The Ides of March brought mild headwinds for overall fund performance, although foreign equities soared against their U.S. counterparts. The fund returned +.56% in March with profits in equities offsetting losses in currencies, fixed income and commodities.
A number of trends challenged conventional thinking during the month, especially in the United States. Investors bullish on U.S. stocks, a stronger U.S. dollar and an infrastructure boom spurred by the Trump Administration faced some frustration in March.Performance (as of 3/31/2017)
The fund’s exposure to equities grew in response to uptrends, especially in European and emerging markets. In fact, the fund was long in 24 of the 25 equity markets it followed in March. Growth and inflation are rising in several European countries, while emerging markets are benefiting from rebounding commodities prices and a weaker U.S. dollar. India is leading global markets this year, bolstered by a new government policy that replaced cash transactions with ones taking place through a centralized digital currency network.
The U.S. dollar remained largely flat despite an interest rate hike by the Federal Reserve mid-month. It’s uncertain whether this contrarian trend will continue, but it is not without precedent. In the late 1970s and mid-2000s, the dollar moved downward despite aggressive Fed rate hikes. The current environment appears to be creating opportunities in currencies that are benefiting from undervaluation and attractive interest rate spreads, like the Russian ruble. In contrast to the 1990s, Russia today has one of the lowest debt-to-GDP ratios in the world, and the country has been diversifying its economy and forging major economic alliances with emerging Asian economies, most notably China.

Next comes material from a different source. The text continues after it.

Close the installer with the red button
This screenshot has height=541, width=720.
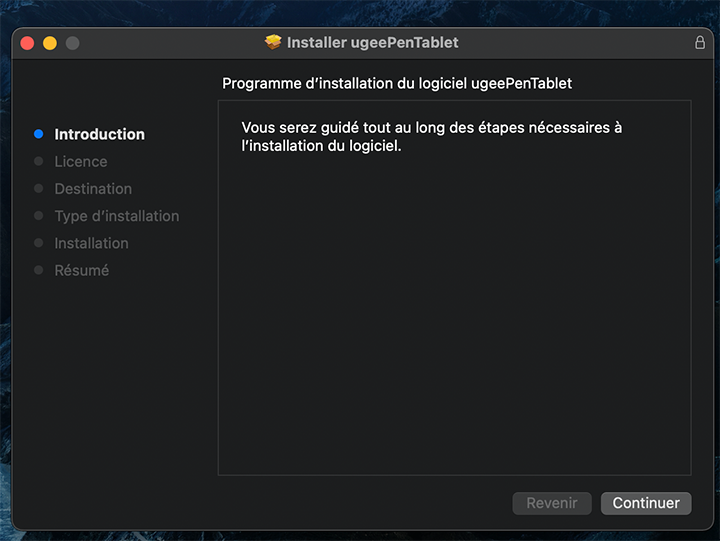(x=27, y=43)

Commodities were mixed in March, with hopes fading that the Donald Trump administration would be able to move quickly on infrastructure improvements. Many investors who were hot on base metals and energy-related stocks have since cooled as legislative realities set in. Crude is one example of a consensus trade that failed to pan out. In fact, energy was among the worst performers in the first quarter, despite a cut in output from Saudi Arabia.